Opinion of the Court

MACY, Justice.

This is an appeal from an order which terminated worker’s compensation benefits pursuant to § 27-12-412, W.S.1977, because appellant Marvin Hanberg persisted in an unsanitary or injurious practice.

We affirm.

The only question to be considered by this Court is whether the district court properly terminated appellant’s benefits because he failed to report to an alcohol detoxification program as the district court had ordered.

Some seven years after appellant’s com-pensable injury, the employer objected to additional benefits. After a hearing, the district court found that appellant's alcohol problems retarded his recovery. Instead of terminating benefits at that time, the court ordered appellant to enter an alcohol detoxification program.
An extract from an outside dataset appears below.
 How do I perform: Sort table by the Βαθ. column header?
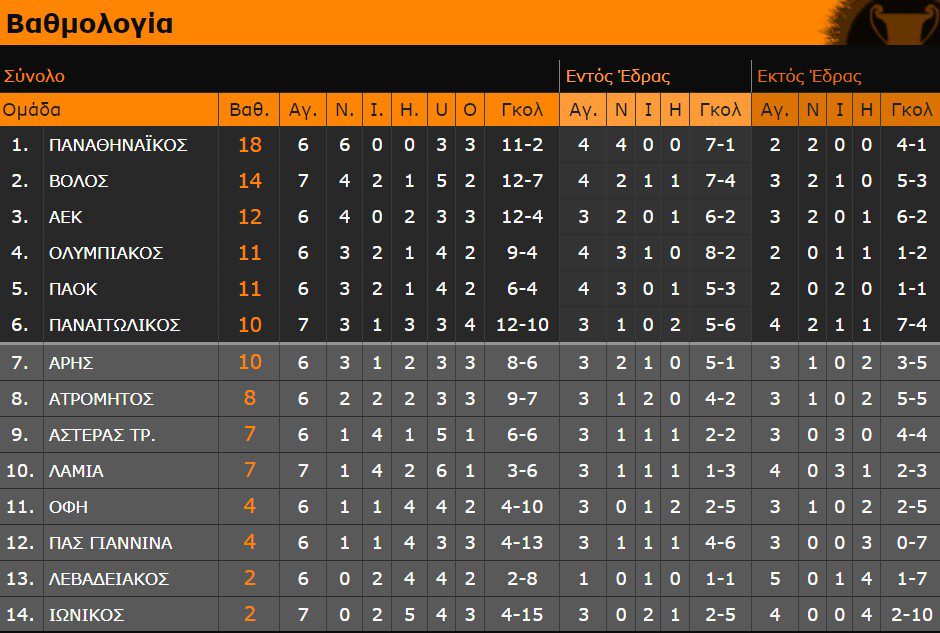click(249, 110)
The worker’s compensation division arranged for appellant’s admission and directed him to contact the division if the schedule caused him any problems. Appellant not only failed to report as directed but did not report any conflict to the division. Instead, he mentioned to the deputy clerk of court that he would not report for treatment because he had a job. After another hearing, the district court terminated appellant’s benefits, finding that his failure to report to the detoxification program constituted “an unsanitary or injurious practice which tend[ed] to imperil or retard his recovery.” Section 27-12-412.

Under § 27-12-604(d), W.S.1977, the district court has the authority to disallow compensation “as the law and evidence may warrant.” It follows that the court may also impose reasonable conditions on the payment of the claim. The power to do the greater includes the power to do the lesser. Ferry v. Ramsey, 277 U.S. 88, 48 S.Ct. 443, 72 L.Ed. 796 (1928); Kane v. Kane, Wyo., 577 P.2d 172 (1978); Matter of Johnson, Wyo., 568 P.2d 855 (1977). Thus, the district court acted within its authority in ordering appellant to enter an alcohol detoxification program.

This Court has said that an injurious practice is “something more than an occasional thoughtless or careless act, and must be shown to have been persisted in by the injured workman.” Kittleson v. Hibler, 37 Wyo. 332, 341, 261 P. 648 (1927). The record reflects that appellant’s difficulties with alcohol date back to 1981 and that a number of physicians and therapists recommended control of the alcohol problem to advance his recovery. Thus, sufficient evidence exists to support the district court’s determination that appellant’s failure to report for the court-ordered treatment without notice to the division was more than an occasional thoughtless or careless act. Grindle v. State ex rel. Wyoming Worker’s Compensation Division, Wyo., 722 P.2d 166 (1986).

*109The district court did not err in terminal ing appellant’s benefits under § 27-12-412.

Affirmed.

THOMAS, J., filed a concurring opinion.

Concurring Opinion

THOMAS, Justice,

concurring.

The court in this case has concluded that the district court had the authority to impose reasonable conditions on the payment of Hanberg’s claim. The approved condition was that he enter an alcohol detoxification program in order to continue to receive benefits. I agree that the benefits properly were terminated, but I would place that simply upon the statutory ground found in § 27-12-412, W.S.1977 (June, 1983 Rev.), that the continued use of alcohol manifested persistence “in an unsanitary or injurious practice which tends to imperil or retard his recovery * * The district court certainly was justified in terminating the benefits for that reason, but, while commendable, the continuation of benefits premised upon a condition that Hanberg enroll in an alcohol detoxification program, in my judgment, adds to the authority of the district court set forth in the statute and, substantially, constitutes an amendment of the statute. While we have a rule that we liberally interpret the workers’ compensation statutes, we also recognize that we do not have the authority to amend those statutes. LoSasso v. Braun, Wyo., 386 P.2d 630 (1963); Barber v. State Highway Commission, 80 Wyo. 340, 342 P.2d 723 (1959). Consequently, I agree with terminating the benefits, but I would not approve the imposition of the condition for continuing them.

Reference

Full Case Name
Marvin Hanberg, (Employee-Claimant) v. World Wide Construction, (Employer-Defendant) v. the State of Wyoming, Ex Rel. Wyoming Workers' Compensation Division, (Objector-Defendant).